Nested (Segmented) Weighting¶

Standard RIM weighting tries to fit the global distribution of a dataset to specific targets. However, this can fail when demographic distributions vary significantly between subgroups (e.g., Region or Ethnicity).

The Problem: Imagine two ethnic groups: * Ethnicity A: Population is 57% Male / 43% Female. * Ethnicity B: Population is 49% Male / 51% Female.

If you simply weight the whole dataset to 53% Male (the global average), you might accidentally force Ethnicity A to be 53% Male (too low) and Ethnicity B to be 53% Male (too high).

The Solution: Nested weighting creates independent weighting groups for each slice (Ethnicity), ensuring the internal demographics are correct for that specific group, while also correcting the size of the groups themselves.

1. Using Reference Microdata (`scheme_from_df`)¶

The easiest way to handle this is if you have a "Census" or "Golden Standard" dataframe. This dataframe should contain the demographic combinations and a frequency column.

Example Census Data (Microdata / Detailed Wide Format):

gender	age_group	ethnicity	freq
Female	25-34	B	226
Male	25-34	B	320
Female	55+	A	391

Creating the Schema¶

You can create a nested schema by simply providing the col_filter argument.

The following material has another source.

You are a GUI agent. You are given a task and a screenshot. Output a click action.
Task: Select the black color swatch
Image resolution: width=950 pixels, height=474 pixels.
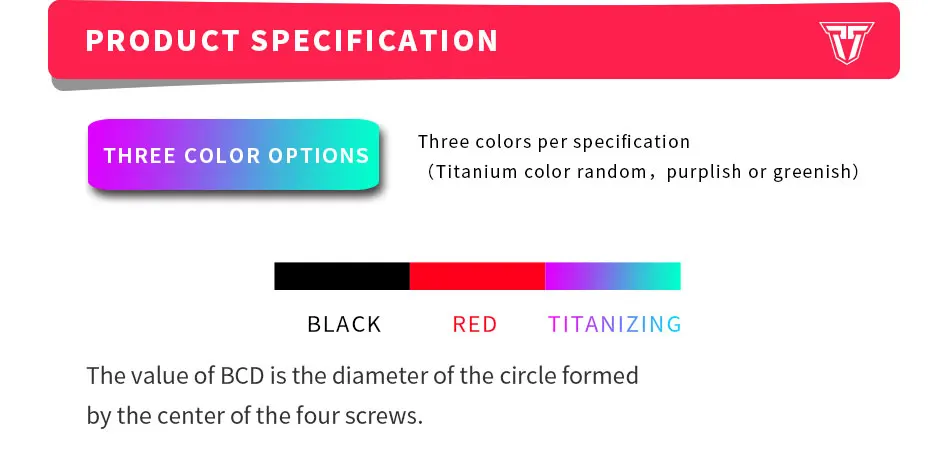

# OPTION A: Nested Weighting (Correct Subgroups)
# Weight Gender and Age specific to each Ethnicity
schema_nested = wp.scheme_from_df(
    df_census,
    cols_weighting=["gender", "age_group"],
    col_freq="freq",
    col_filter="ethnicity"  # <--- The Magic Parameter
)

# OPTION B: Simple Weighting (Incorrect Subgroups)
# Weights globally. Ignores the relationship between Ethnicity and Gender.
schema_simple = wp.scheme_from_df(
    df_census,
    cols_weighting=["gender", "age_group", "ethnicity"],
    col_freq="freq"
)

2. Using Tidy/Long Aggregate Data (`scheme_from_long_df`)¶

Often, Census bureaus do not release microdata. Instead, they provide tables or API exports in a "Long" or "Tidy" format. This format lists one row per category count rather than per individual/combination.

Example Census Data (Tidy / Long Format):

Region	Variable	Category	Count
North	Gender	Male	400
North	Gender	Female	600
North	Age	18-24	200
North	Age	25+	800
South	Gender	Male	500
South	Gender	Female	500
South	Age	18-24	100
South	Age	25+	900

Creating the Schema¶

Weightipy can ingest this format directly. When col_filter is used, it performs two actions: 1. Global Targets: It calculates the total size of "North" vs "South" (by summing the counts of the first variable it finds, e.g., Gender). 2. Nested Targets: It creates specific Rim groups for North and South with their respective Age/Gender distributions.

df_tidy = pd.read_csv("census_api_export.csv")

schema = wp.scheme_from_long_df(
    df=df_tidy,
    col_variable="Variable", # Column name containing 'Gender', 'Age'
    col_category="Category", # Column name containing 'Male', '18-24'
    col_value="Count",       # Column name containing the numbers
    col_filter="Region"      # <--- Nesting happens here
)

# Now apply to your survey
df_survey["weights"] = wp.weight(df_survey, schema)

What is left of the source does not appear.